The article by the Economist entitled “Data, data everywhere” talks about the skyrocketing growth in the sheer volume of information. I’m not shy to admit that it used prefixes to the word –byte that I had never heard of; it’s staggering on a scale that is breathtaking. According to Cisco systems, “[b]y 2013 the amount of traffic flowing over the internet annually will reach 667 exabytes” (or 667,000,000,000,000,000,000 bytes or 1/3rd of a zetabyte).
That’s a lot of bytes. Eventually, I presume they will have to start smashing other Greek words together to make up new prefixes.
Aside from this momentary levity, I think this presents an emerging opportunity for information professionals (such as librarians) to shift gears in the way that they approach and treat information. The other quotation that made me sit up in my chair was from Hal Varian, Google’s chief economist.

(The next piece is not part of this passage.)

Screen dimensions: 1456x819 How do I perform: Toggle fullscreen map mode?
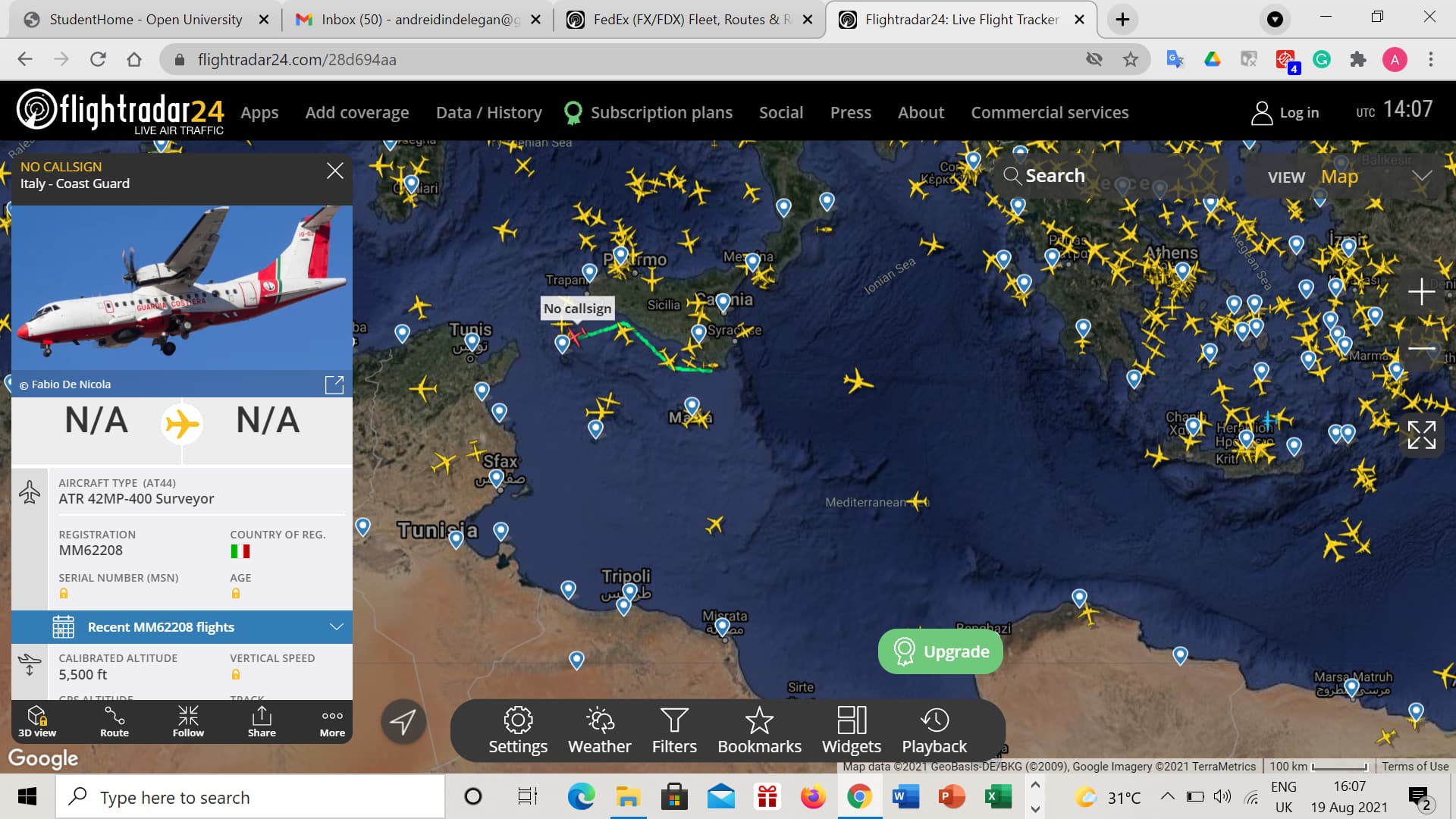click(x=1421, y=435)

Data, he explains, are widely available; what is scarce is the ability to extract wisdom from them.
There is an economic value to the management, storage, indexing, and retrieval of this relentless data creation. In addition, there is greater value for being able to analyze and interpret it as well as being able to translate or explain it to others. This data, in quantities not seen before in the long story of humanity, means little to nothing if it cannot be arranged or deciphered.
“The data-centred economy is just nascent,” admits Mr Mundie of Microsoft. “You can see the outlines of it, but the technical, infrastructural and even business-model implications are not well understood right now.”

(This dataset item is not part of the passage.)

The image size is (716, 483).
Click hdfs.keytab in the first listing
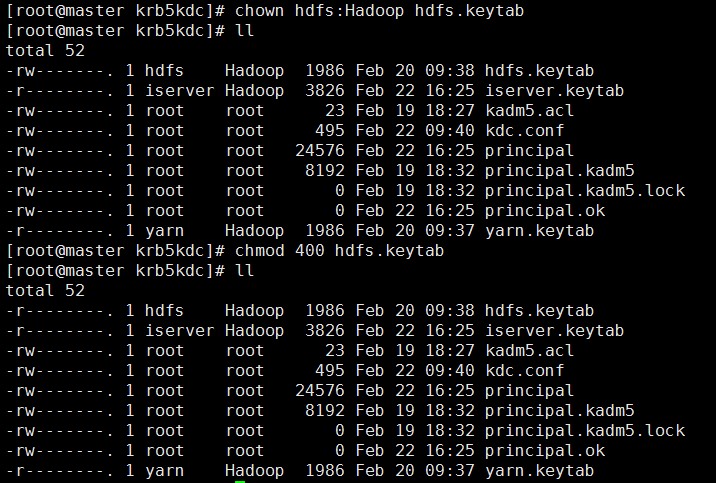click(x=539, y=71)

Take a moment to read the article and see what I mean. While some roles of librarianship will remain the same moving ahead, the nature of information is morphing. It’s on the move, expanding at an exponential rate. Perhaps Seth Godin was right about one thing; this new data world will need sherpas. And that should be us.
Comments
Data, data everywhere
I couldn't agree with you more. This article also applies to my current field of study as a MLIS student, eScience. With scientists using more sophisticated instruments that spit out more and more data, they are having a hard time organizing and making sense of it all, as well as making it accessible to others. The scientific field is just one field that could really benefit from a new class of librarians, or data Sherpas. As for new prefixes to new numbers, there is petition to designate "hella" to 10^27. That's a hella large number.
Outsourced? Librarians?
Will this mean librarianship will be outsourced?
Just wondering.
JWS
Outsourcing
Librarians are already being outsourced by Google and online pay databases. Librarians need to won and control the means of production. Content is king. Librarians do not nor can they own all content but as a profession we should really try to have several major databases that are owned by the libraries. In ownership is control. When I say own databases I don't mean pay for access to them but to actually build them and maintain them.
What tool on the web do you use that was created by librarians? Worldcat maybe. There needs to be more tools that are owned and controlled by librarians. This will go a long way towards protecting the profession.